Não é à toa que nos Estados Unidos e na Europa há um aumento das acusações sobre práticas anticompetitivas de algumas Big Techs. Em 2020, por exemplo, autoridades americanas alegaram que o Facebook, ao comprar o Whatsapp e o Instagram, está mantendo seu domínio nas redes sociais através de uma conduta que elimina a concorrência, o que resulta na concentração de lucros nas mesmas mãos.
Há ações judiciais que afirmam que essas empresas estão massacrando as empresas menores e criando monopólios por meio de estratégias injustas que retiram o poder de escolha das pessoas – afinal, quando uma só empresa domina praticamente todas as redes sociais, não há como escolher outra.
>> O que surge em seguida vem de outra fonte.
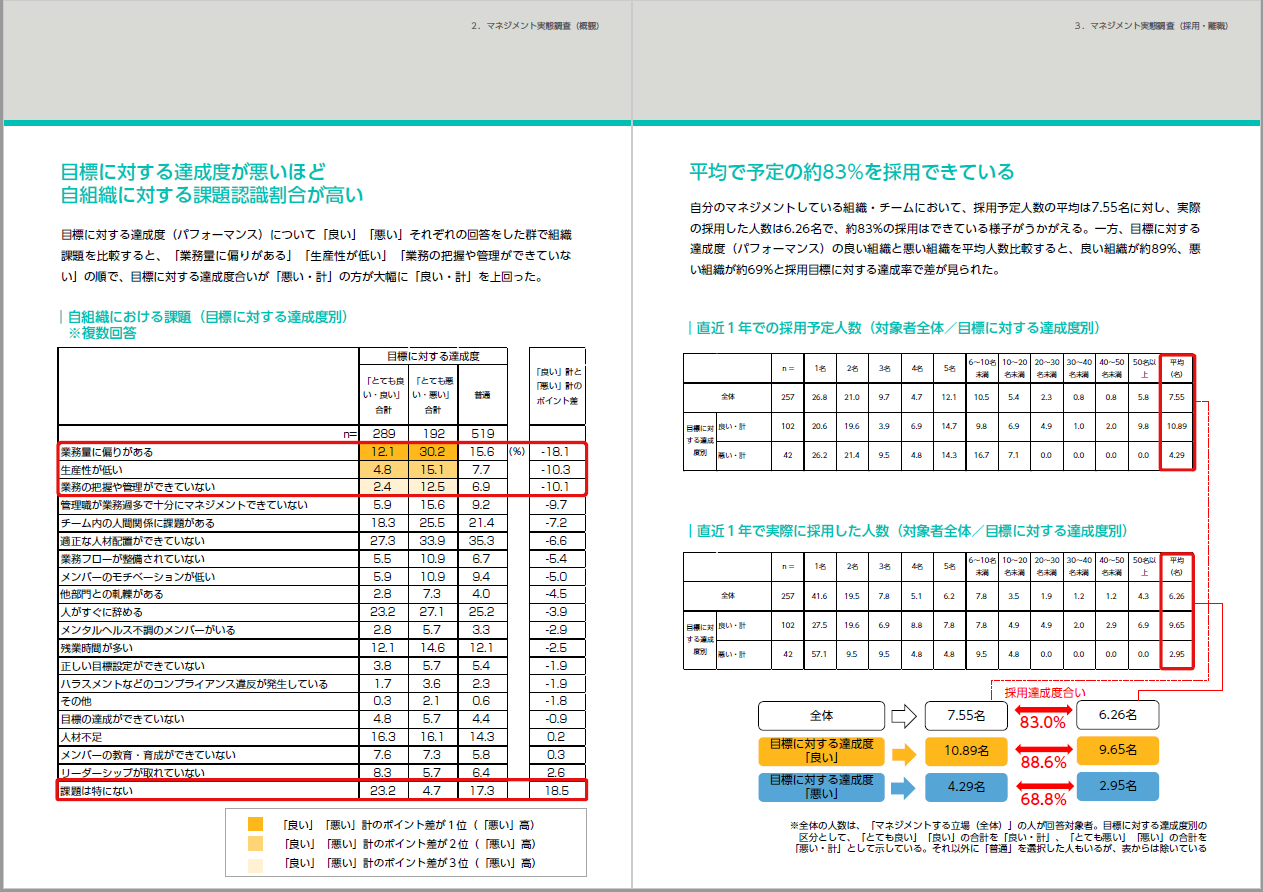Click the 業務量に偏りがある table row label

(x=108, y=452)
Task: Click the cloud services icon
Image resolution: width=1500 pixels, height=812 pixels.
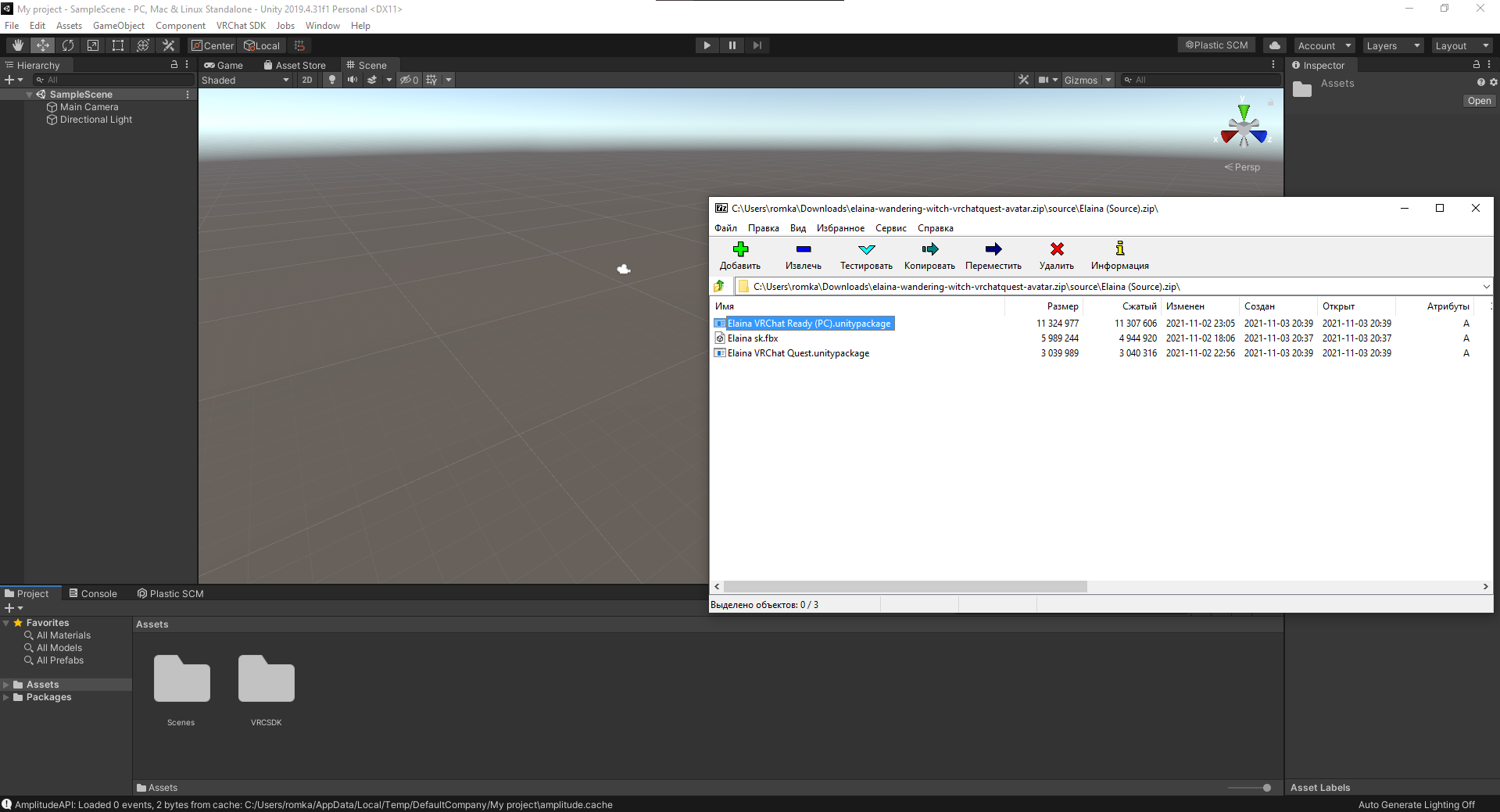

(As gigantes da tecnologia: como as Big Techs impactam a sociedade. www.diariopopular.com.br, 31.12.2021. Adaptado)
Texto 2
A atuação dos monopólios tem provocado debates quando se discutem os benefícios trazidos para a economia pelo poder de monopólio das chamadas Big Techs.
Scott Galloway, autor de diversos livros e professor da Escola de Negócios Stern em Nova York, afirma que as Big Techs são monopólios desregulados que usam a inovação como barreira à entrada de outras empresas, desestimulando novas inovações que não sejam das próprias Big Techs. Por isso, seria urgente discutir a regulação dessas empresas. Isso poderia ocorrer, primeiro, em economias como a do Brasil, onde o benefício de ter uma Amazon ou Facebook é muito menor do que nos EUA. O argumento principal seria a pouca geração de empregos em países como o Brasil e o fato de que esses monopólios dificultam as inovações locais.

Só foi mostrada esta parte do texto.